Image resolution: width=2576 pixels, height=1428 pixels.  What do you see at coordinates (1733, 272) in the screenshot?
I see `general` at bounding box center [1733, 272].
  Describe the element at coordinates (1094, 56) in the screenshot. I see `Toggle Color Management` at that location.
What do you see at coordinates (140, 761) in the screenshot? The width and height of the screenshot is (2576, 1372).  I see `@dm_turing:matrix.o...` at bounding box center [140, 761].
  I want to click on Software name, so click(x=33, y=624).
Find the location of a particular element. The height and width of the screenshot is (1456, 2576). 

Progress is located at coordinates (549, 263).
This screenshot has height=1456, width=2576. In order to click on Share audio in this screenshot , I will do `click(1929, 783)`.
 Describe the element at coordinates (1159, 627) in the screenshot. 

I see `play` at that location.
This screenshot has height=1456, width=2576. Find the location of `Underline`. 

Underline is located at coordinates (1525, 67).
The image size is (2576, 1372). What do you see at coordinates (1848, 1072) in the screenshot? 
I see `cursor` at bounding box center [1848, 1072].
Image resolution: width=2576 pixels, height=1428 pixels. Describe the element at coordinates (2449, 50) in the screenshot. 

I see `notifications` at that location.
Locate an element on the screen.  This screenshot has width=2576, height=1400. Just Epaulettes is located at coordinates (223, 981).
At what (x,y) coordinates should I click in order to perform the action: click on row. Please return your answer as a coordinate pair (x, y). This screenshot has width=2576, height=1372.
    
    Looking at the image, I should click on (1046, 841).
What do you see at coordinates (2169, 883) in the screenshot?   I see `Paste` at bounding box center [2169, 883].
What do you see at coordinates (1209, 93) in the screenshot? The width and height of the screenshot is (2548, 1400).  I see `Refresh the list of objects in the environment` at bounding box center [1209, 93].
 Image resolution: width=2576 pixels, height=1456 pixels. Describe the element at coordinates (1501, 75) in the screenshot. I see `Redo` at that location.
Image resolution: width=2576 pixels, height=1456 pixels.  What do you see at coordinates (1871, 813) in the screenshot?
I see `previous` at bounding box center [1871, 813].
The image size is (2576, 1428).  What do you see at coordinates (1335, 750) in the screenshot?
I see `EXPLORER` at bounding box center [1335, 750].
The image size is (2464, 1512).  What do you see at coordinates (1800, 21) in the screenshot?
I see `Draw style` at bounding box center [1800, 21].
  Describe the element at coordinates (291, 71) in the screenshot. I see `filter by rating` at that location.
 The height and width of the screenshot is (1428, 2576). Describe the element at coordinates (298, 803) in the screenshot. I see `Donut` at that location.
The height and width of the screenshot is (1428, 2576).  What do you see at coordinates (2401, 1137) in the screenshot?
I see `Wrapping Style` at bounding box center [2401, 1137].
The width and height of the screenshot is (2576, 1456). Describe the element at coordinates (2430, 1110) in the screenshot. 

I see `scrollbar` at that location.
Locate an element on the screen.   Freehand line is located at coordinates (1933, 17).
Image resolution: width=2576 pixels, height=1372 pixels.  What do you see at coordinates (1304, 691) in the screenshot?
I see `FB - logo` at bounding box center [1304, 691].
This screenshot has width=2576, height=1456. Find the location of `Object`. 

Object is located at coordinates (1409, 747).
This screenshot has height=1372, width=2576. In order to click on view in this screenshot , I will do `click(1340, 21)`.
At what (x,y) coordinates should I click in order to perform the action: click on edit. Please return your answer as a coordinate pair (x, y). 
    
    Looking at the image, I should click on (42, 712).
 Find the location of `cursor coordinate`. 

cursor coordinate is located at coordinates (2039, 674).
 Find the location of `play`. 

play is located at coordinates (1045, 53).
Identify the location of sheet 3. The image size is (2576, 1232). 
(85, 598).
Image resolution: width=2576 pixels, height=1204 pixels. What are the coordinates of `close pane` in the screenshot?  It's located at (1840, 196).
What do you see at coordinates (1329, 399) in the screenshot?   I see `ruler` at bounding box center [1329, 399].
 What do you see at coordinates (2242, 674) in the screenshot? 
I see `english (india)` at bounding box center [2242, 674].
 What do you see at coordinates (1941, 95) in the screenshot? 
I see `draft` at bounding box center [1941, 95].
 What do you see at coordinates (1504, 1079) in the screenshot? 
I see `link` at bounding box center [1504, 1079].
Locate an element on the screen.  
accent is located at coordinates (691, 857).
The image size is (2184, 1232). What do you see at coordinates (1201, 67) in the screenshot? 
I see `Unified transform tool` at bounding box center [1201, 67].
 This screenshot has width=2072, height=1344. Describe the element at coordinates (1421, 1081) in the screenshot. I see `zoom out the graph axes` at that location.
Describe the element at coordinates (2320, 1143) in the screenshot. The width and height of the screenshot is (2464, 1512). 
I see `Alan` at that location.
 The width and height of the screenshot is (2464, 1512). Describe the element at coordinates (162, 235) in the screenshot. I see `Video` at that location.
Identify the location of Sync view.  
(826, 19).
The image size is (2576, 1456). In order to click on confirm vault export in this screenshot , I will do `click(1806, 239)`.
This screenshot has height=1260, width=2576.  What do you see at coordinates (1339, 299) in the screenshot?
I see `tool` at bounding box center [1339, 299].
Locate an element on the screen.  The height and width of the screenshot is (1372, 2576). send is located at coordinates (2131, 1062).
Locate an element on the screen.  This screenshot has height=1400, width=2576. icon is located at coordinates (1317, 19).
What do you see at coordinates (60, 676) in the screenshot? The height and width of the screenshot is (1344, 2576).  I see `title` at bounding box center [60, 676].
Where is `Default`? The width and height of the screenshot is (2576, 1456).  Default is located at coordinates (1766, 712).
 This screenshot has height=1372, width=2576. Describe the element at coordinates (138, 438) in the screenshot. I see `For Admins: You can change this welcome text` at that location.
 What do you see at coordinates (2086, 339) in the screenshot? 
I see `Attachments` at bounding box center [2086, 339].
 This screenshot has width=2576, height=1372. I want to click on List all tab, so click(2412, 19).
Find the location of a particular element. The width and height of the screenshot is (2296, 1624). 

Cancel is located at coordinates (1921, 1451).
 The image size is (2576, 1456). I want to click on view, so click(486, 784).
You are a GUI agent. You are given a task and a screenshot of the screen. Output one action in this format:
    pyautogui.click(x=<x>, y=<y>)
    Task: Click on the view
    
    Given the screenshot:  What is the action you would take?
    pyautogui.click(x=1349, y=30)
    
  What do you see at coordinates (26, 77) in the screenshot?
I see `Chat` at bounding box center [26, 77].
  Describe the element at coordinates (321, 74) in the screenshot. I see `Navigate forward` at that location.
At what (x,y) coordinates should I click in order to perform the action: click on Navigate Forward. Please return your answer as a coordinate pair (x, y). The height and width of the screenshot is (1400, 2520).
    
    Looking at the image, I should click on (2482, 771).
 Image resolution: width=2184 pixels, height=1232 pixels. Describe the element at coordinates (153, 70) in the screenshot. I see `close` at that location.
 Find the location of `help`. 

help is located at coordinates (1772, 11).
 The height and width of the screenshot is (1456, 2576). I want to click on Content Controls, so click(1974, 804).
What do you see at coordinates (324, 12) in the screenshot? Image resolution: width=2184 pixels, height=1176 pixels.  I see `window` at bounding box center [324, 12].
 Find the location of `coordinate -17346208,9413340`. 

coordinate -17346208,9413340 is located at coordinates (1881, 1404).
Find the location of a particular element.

* _TASK OBJECTIVE_: Copy all of the records above word for word, without changing anything.

* _RESULT_:
Image resolution: width=2576 pixels, height=1428 pixels.  What do you see at coordinates (1733, 272) in the screenshot?
I see `general` at bounding box center [1733, 272].
  Describe the element at coordinates (1094, 56) in the screenshot. I see `Toggle Color Management` at that location.
What do you see at coordinates (140, 761) in the screenshot? The width and height of the screenshot is (2576, 1372).  I see `@dm_turing:matrix.o...` at bounding box center [140, 761].
  I want to click on Software name, so click(x=33, y=624).
Find the location of a particular element. The height and width of the screenshot is (1456, 2576). 

Progress is located at coordinates (549, 263).
This screenshot has height=1456, width=2576. In order to click on Share audio in this screenshot , I will do `click(1929, 783)`.
 Describe the element at coordinates (1159, 627) in the screenshot. 

I see `play` at that location.
This screenshot has height=1456, width=2576. Find the location of `Underline`. 

Underline is located at coordinates (1525, 67).
The image size is (2576, 1372). What do you see at coordinates (1848, 1072) in the screenshot? 
I see `cursor` at bounding box center [1848, 1072].
Image resolution: width=2576 pixels, height=1428 pixels. Describe the element at coordinates (2449, 50) in the screenshot. 

I see `notifications` at that location.
Locate an element on the screen.  This screenshot has width=2576, height=1400. Just Epaulettes is located at coordinates (223, 981).
At what (x,y) coordinates should I click in order to perform the action: click on row. Please return your answer as a coordinate pair (x, y). This screenshot has width=2576, height=1372.
    
    Looking at the image, I should click on (1046, 841).
What do you see at coordinates (2169, 883) in the screenshot?   I see `Paste` at bounding box center [2169, 883].
What do you see at coordinates (1209, 93) in the screenshot? The width and height of the screenshot is (2548, 1400).  I see `Refresh the list of objects in the environment` at bounding box center [1209, 93].
 Image resolution: width=2576 pixels, height=1456 pixels. Describe the element at coordinates (1501, 75) in the screenshot. I see `Redo` at that location.
Image resolution: width=2576 pixels, height=1456 pixels.  What do you see at coordinates (1871, 813) in the screenshot?
I see `previous` at bounding box center [1871, 813].
The image size is (2576, 1428).  What do you see at coordinates (1335, 750) in the screenshot?
I see `EXPLORER` at bounding box center [1335, 750].
The image size is (2464, 1512).  What do you see at coordinates (1800, 21) in the screenshot?
I see `Draw style` at bounding box center [1800, 21].
  Describe the element at coordinates (291, 71) in the screenshot. I see `filter by rating` at that location.
 The height and width of the screenshot is (1428, 2576). Describe the element at coordinates (298, 803) in the screenshot. I see `Donut` at that location.
The height and width of the screenshot is (1428, 2576).  What do you see at coordinates (2401, 1137) in the screenshot?
I see `Wrapping Style` at bounding box center [2401, 1137].
The width and height of the screenshot is (2576, 1456). Describe the element at coordinates (2430, 1110) in the screenshot. 

I see `scrollbar` at that location.
Locate an element on the screen.   Freehand line is located at coordinates (1933, 17).
Image resolution: width=2576 pixels, height=1372 pixels.  What do you see at coordinates (1304, 691) in the screenshot?
I see `FB - logo` at bounding box center [1304, 691].
This screenshot has width=2576, height=1456. Find the location of `Object`. 

Object is located at coordinates (1409, 747).
This screenshot has height=1372, width=2576. In order to click on view in this screenshot , I will do `click(1340, 21)`.
At what (x,y) coordinates should I click in order to perform the action: click on edit. Please return your answer as a coordinate pair (x, y). 
    
    Looking at the image, I should click on (42, 712).
 Find the location of `cursor coordinate`. 

cursor coordinate is located at coordinates (2039, 674).
 Find the location of `play`. 

play is located at coordinates (1045, 53).
Identify the location of sheet 3. The image size is (2576, 1232). 
(85, 598).
Image resolution: width=2576 pixels, height=1204 pixels. What are the coordinates of `close pane` in the screenshot?  It's located at (1840, 196).
What do you see at coordinates (1329, 399) in the screenshot?   I see `ruler` at bounding box center [1329, 399].
 What do you see at coordinates (2242, 674) in the screenshot? 
I see `english (india)` at bounding box center [2242, 674].
 What do you see at coordinates (1941, 95) in the screenshot? 
I see `draft` at bounding box center [1941, 95].
 What do you see at coordinates (1504, 1079) in the screenshot? 
I see `link` at bounding box center [1504, 1079].
Locate an element on the screen.  
accent is located at coordinates (691, 857).
The image size is (2184, 1232). What do you see at coordinates (1201, 67) in the screenshot? 
I see `Unified transform tool` at bounding box center [1201, 67].
 This screenshot has width=2072, height=1344. Describe the element at coordinates (1421, 1081) in the screenshot. I see `zoom out the graph axes` at that location.
Describe the element at coordinates (2320, 1143) in the screenshot. The width and height of the screenshot is (2464, 1512). 
I see `Alan` at that location.
 The width and height of the screenshot is (2464, 1512). Describe the element at coordinates (162, 235) in the screenshot. I see `Video` at that location.
Identify the location of Sync view.  
(826, 19).
The image size is (2576, 1456). In order to click on confirm vault export in this screenshot , I will do `click(1806, 239)`.
This screenshot has height=1260, width=2576.  What do you see at coordinates (1339, 299) in the screenshot?
I see `tool` at bounding box center [1339, 299].
Locate an element on the screen.  The height and width of the screenshot is (1372, 2576). send is located at coordinates (2131, 1062).
Locate an element on the screen.  This screenshot has height=1400, width=2576. icon is located at coordinates (1317, 19).
What do you see at coordinates (60, 676) in the screenshot? The height and width of the screenshot is (1344, 2576).  I see `title` at bounding box center [60, 676].
Where is `Default`? The width and height of the screenshot is (2576, 1456).  Default is located at coordinates (1766, 712).
 This screenshot has height=1372, width=2576. Describe the element at coordinates (138, 438) in the screenshot. I see `For Admins: You can change this welcome text` at that location.
 What do you see at coordinates (2086, 339) in the screenshot? 
I see `Attachments` at bounding box center [2086, 339].
 This screenshot has width=2576, height=1372. I want to click on List all tab, so click(2412, 19).
Find the location of a particular element. The width and height of the screenshot is (2296, 1624). 

Cancel is located at coordinates (1921, 1451).
 The image size is (2576, 1456). I want to click on view, so click(486, 784).
You are a GUI agent. You are given a task and a screenshot of the screen. Output one action in this format:
    pyautogui.click(x=<x>, y=<y>)
    Task: Click on the view
    
    Given the screenshot:  What is the action you would take?
    pyautogui.click(x=1349, y=30)
    
  What do you see at coordinates (26, 77) in the screenshot?
I see `Chat` at bounding box center [26, 77].
  Describe the element at coordinates (321, 74) in the screenshot. I see `Navigate forward` at that location.
At what (x,y) coordinates should I click in order to perform the action: click on Navigate Forward. Please return your answer as a coordinate pair (x, y). The height and width of the screenshot is (1400, 2520).
    
    Looking at the image, I should click on (2482, 771).
 Image resolution: width=2184 pixels, height=1232 pixels. Describe the element at coordinates (153, 70) in the screenshot. I see `close` at that location.
 Find the location of `help`. 

help is located at coordinates (1772, 11).
 The height and width of the screenshot is (1456, 2576). I want to click on Content Controls, so click(1974, 804).
What do you see at coordinates (324, 12) in the screenshot? Image resolution: width=2184 pixels, height=1176 pixels.  I see `window` at bounding box center [324, 12].
 Find the location of `coordinate -17346208,9413340`. 

coordinate -17346208,9413340 is located at coordinates (1881, 1404).
Find the location of a particular element.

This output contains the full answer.